Se abbiamo esaminato la possibilità di una lista comune, non è stato con la preoccupazione meramente elettorale di aumentare le nostre prospettive di ottenere degli eletti, le cui possibilità d'intervento al parlamento di Strasburgo saranno comunque molto limitate. Ma avrebbe un significato politico il fatto di varcare un'altra volta (dopo l'elezione presidenziale del 1995) l'ormai simbolica soglia del 5% e di dimostrare una volta di più che l'estrema sinistra, pur rimanendo molto minoritaria, raccoglie però un'ascolto crescente nella gioventù e i lavoratori. Non bisogna dimenticare che tali successi, anche relativi, diventano a loro volta un elemento di fiducia nelle idee dell'estrema-sinistra per i militanti operai, i lavoratori e i giovani combattivi.
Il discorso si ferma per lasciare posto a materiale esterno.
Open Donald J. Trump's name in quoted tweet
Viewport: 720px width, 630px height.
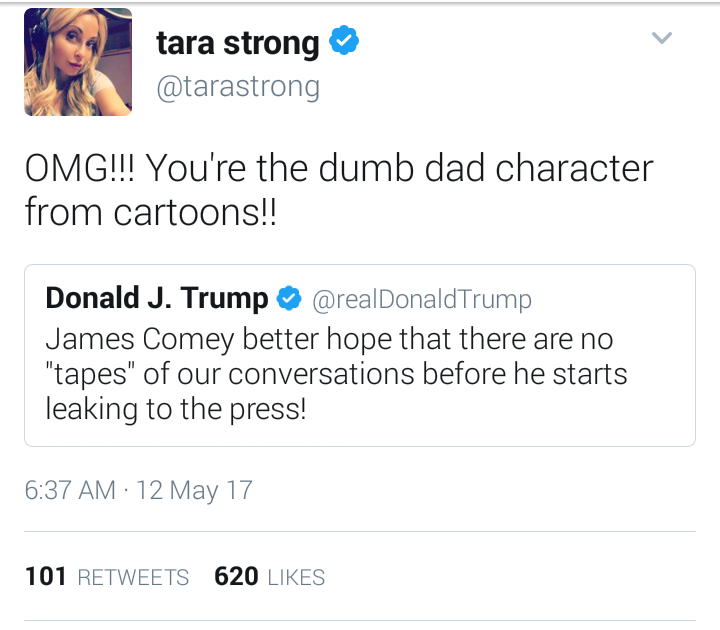coord(157,298)
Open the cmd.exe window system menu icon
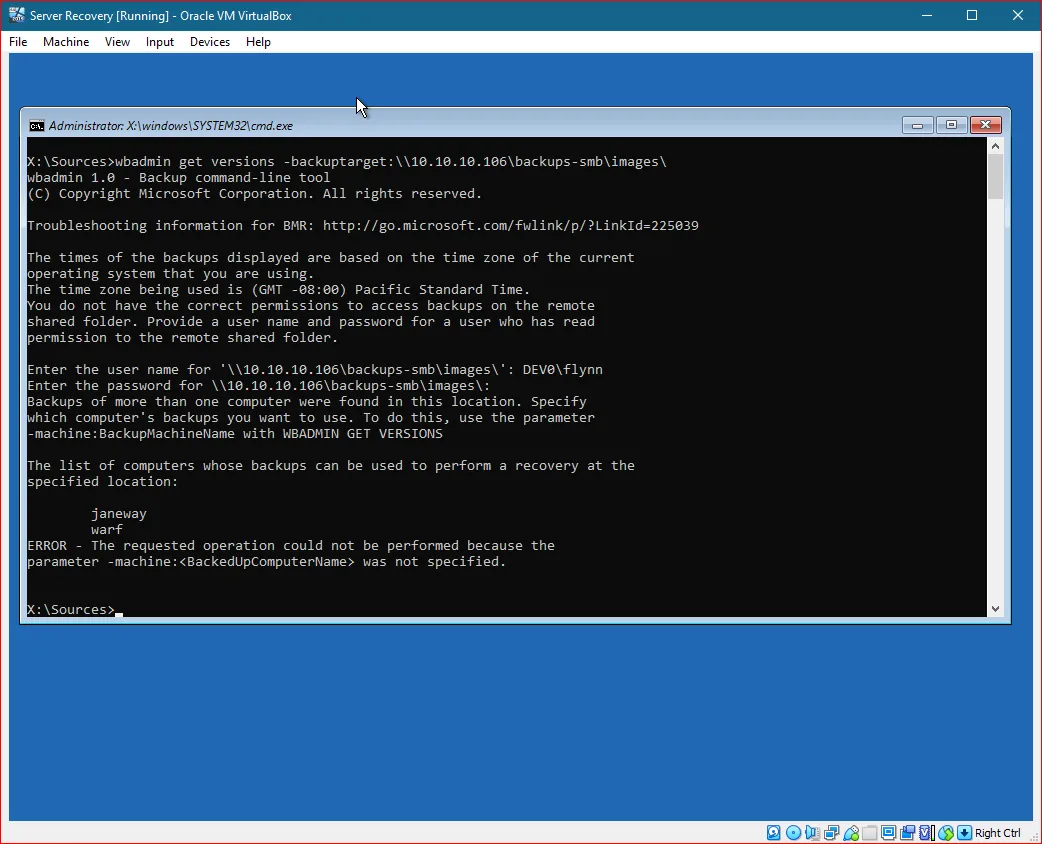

Oggi il Partito comunista, col pretesto del realismo, dà la sua garanzia alla politica del governo che non differisce, in fondo, da quella dei governi di destra. Questi successi, pur limitati che siano, dimostrano che una politica opposta a quella del PCF può trovare un'elettorato dalle dimensioni simili al suo.

In questa prospettiva, sarebbe positivo che dei comunisti rivoluzionari vengano eletti al Parlamento europeo, a prescindere da ciò che ci potrebbero fare concretamente, .

Certamente, a questo scopo avremmo potuto candidarci da soli alle elezioni europee, e forse avremmo varcato da soli lo sbarramento del 5%. Ma in caso di fallimento, mentre il totale dei voti raccolti da una lista LO e da una lista LCR avrebbe superato il 5%, tale atteggiamento dell'estrema-sinistra sarebbe risultato assolutamente incomprensibile alla stragrande maggioranza dei lavoratori e, invece di rafforzare il loro morale, l'incapacità dell'estrema-sinistra ad intervenire unita in questa occasione avrebbe potuto avere solo un effetto smobilitante e demoralizzante.

Durante quest'autunno, delle delegazioni delle nostre due organizzazioni si sono riunite più volte per mettersi d'accordo piuttosto facilmente sul testo che dovrebbe essere la dichiarazione d'intenti di una lista comune se le elezioni si svolgessero oggi (testo di cui gli avvenimenti ci possono costringere a cambiare qualche particolare tra oggi e il giugno 1999). Queste discussioni hanno portato ad un progetto soddisfacente che risponde ad una politica comune.

Ovviamente questo accordo non significa che le nostre due organizzazioni possono prevedere un'unificazione a breve o medio termine. Tale risultato non dipenderebbe, d'altronde, da una semplice discussione per un programma unitario.

L'unica cosa che potrebbe cambiare i termini della questione sarebbe una situazione nuova, una radicalizzazione importante delle lotte della classe operaia, una presa di coscienza di numerosi elementi di quest'ultima e della gioventù, che allora raggiungerebbero le organizzazioni rivoluzionarie, situazione che potrebbe rendere superate la maggior parte delle divergenze, il più delle volte tattiche, che separano le correnti che si danno lo scopo di costruire un partito rivoluzionario.

Ma fin tanto che siamo in una situazione (che dura da parecchi decenni) di piccoli gruppi estremamente minoritari che cercano di creare, gli uni un partito rivoluzionario proletario, gli altri un partito con un programma vago improntato "alla sinistra della sinistra", sono proprio queste divergenze tattiche e organizzative che ci separano. Ed è auspicabile che ognuno possa fare la sua esperienza e che le diverse politiche vengano difese e verificate in pratica, a condizione che questa esistenza separata non ci impedisca di avere un'apparizione comune, ogni volta che questo è necessario e possibile.

E, appunto, questo lo vogliamo fare nelle elezioni europee del 1999.